Section 2.17.Disqualified Directors. For purposes of Article Fifth, Section 4 of the Certificate of Incorporation, the determination of whether a person becomes a “Disqualified Director” shall be made by a majority of the members of the Board, excluding the vote of the potential Disqualified Director, at a meeting where such matter is one of the stated  purposes of the meeting, and not by written consent, and the decision of the Board shall be within the Board’s sole and absolute discretion. Such determination shall not be required where there has been a finding by a Gaming Authority with respect to any of the failures described in subparagraph (d) of Article Fifth, Section 1, of the Certificate of Incorporation, in which case, such person shall conclusively be deemed a Disqualified Director.
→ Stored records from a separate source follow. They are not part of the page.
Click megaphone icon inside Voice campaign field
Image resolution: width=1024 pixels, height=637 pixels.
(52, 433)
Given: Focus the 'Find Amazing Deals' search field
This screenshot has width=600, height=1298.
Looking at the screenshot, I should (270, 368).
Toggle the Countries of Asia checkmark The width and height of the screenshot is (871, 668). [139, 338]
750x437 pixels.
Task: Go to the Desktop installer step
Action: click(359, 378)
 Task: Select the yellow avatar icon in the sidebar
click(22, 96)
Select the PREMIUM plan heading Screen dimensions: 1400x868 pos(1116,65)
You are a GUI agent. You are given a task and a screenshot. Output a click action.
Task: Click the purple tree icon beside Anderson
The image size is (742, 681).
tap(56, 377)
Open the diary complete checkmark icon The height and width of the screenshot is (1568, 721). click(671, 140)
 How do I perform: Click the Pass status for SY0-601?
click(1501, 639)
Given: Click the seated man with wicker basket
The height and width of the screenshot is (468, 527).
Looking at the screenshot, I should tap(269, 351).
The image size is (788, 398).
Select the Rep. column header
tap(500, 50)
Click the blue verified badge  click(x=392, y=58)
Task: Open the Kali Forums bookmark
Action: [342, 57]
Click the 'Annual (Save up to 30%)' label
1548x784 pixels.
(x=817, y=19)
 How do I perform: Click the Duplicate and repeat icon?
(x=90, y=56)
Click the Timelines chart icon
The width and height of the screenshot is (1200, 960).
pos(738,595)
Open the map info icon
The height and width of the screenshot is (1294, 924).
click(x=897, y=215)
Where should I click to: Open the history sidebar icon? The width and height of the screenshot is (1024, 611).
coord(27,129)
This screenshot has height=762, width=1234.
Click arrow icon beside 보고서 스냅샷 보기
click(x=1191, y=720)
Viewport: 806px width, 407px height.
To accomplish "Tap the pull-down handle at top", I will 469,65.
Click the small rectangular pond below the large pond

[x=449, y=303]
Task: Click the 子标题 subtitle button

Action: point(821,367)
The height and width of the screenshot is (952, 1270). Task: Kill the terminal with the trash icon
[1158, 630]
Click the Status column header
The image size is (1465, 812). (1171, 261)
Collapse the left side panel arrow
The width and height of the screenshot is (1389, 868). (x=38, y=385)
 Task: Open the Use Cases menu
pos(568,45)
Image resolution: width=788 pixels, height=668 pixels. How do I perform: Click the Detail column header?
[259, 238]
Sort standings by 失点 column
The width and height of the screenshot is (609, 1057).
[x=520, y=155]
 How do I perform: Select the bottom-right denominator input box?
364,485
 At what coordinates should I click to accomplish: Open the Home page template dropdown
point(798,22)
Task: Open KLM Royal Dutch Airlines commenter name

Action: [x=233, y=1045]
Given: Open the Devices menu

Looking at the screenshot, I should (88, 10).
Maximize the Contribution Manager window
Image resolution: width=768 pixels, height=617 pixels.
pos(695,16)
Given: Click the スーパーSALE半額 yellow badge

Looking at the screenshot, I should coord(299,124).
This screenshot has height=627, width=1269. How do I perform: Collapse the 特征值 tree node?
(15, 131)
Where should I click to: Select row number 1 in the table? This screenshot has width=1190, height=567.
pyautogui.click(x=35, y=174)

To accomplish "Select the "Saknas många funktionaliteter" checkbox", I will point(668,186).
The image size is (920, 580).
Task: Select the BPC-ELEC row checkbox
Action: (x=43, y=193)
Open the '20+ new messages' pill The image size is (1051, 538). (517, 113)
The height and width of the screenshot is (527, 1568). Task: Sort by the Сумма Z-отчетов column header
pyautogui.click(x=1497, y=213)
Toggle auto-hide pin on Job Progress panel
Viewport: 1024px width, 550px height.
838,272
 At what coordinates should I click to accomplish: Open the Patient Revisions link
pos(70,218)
Section 2.18.Lead Independent Director. A majority of the independent members of the Board may elect from among the independent members of the Board a lead independent director (the “Lead Independent Director”), but the election of a Lead Independent Director shall not be required. The Lead Independent Director may be removed as a Lead Independent Director by vote of a majority of the independent members of the Board. If a Lead Independent Director shall be elected, then the Lead Independent Director shall have such duties and authority as may be prescribed by the Board from time to time. For purposes of these Bylaws, “independent” has the meaning set forth in the Nasdaq Stock Market (“Nasdaq”) listing standards, unless the Corporation’s common stock ceases to be listed on the Nasdaq and is listed on another exchange, in which case such exchange’s definition of independent director shall apply.
Article III
EXECUTIVE AND OTHER COMMITTEES
Section 3.1.Executive and Other Committees. The Board may, by resolution passed by a majority of the members of the Board, designate one or more committees, each committee to consist of one or more of the directors of the Corporation. The Board may designate one or more directors as alternate

members of any committee, who may replace any absent or disqualified member at any meeting of the committee; provided, however, that in the absence or disqualification of any member of such committee or committees, the member or members thereof present at any meeting and not disqualified from voting, whether or not they constitute a quorum, may unanimously appoint another member of the Board to act at the meeting in the place of any such absent or disqualified member. Any member of any committee, or any alternate or substitute member of any committee, may participate in any meeting of such committee by means of a conference telephone or similar communications equipment by means of which all persons participating in the meeting can hear each other, and participation in a meeting by such means shall constitute presence in person at the meeting. Any such committee, to the extent provided in the resolutions creating the same shall have and may exercise the powers of the Board in the management of the business and affairs of the Corporation, and may authorize the seal of the Corporation to be affixed to all papers which may require it, but no such committee shall have the power or authority to do any of the following: (i) amend the Certificate of Incorporation, (ii) adopt an agreement of merger or consolidation, (iii) recommend to the stockholders the sale, lease or exchange of all or substantially all of the Corporation’s property and assets, (iv)  recommend to the stockholders a dissolution of the Corporation or a revocation of a dissolution, (v) amend the Bylaws of the Corporation, or (vi) unless the resolution creating the same so provides, declare a dividend or authorize the issuance of stock. Each committee shall keep written minutes of its proceedings and shall report such minutes to the Board when required. All such proceedings shall be subject to alteration or revision by the Board; provided, however, that third parties shall not be prejudiced by such revision or alteration.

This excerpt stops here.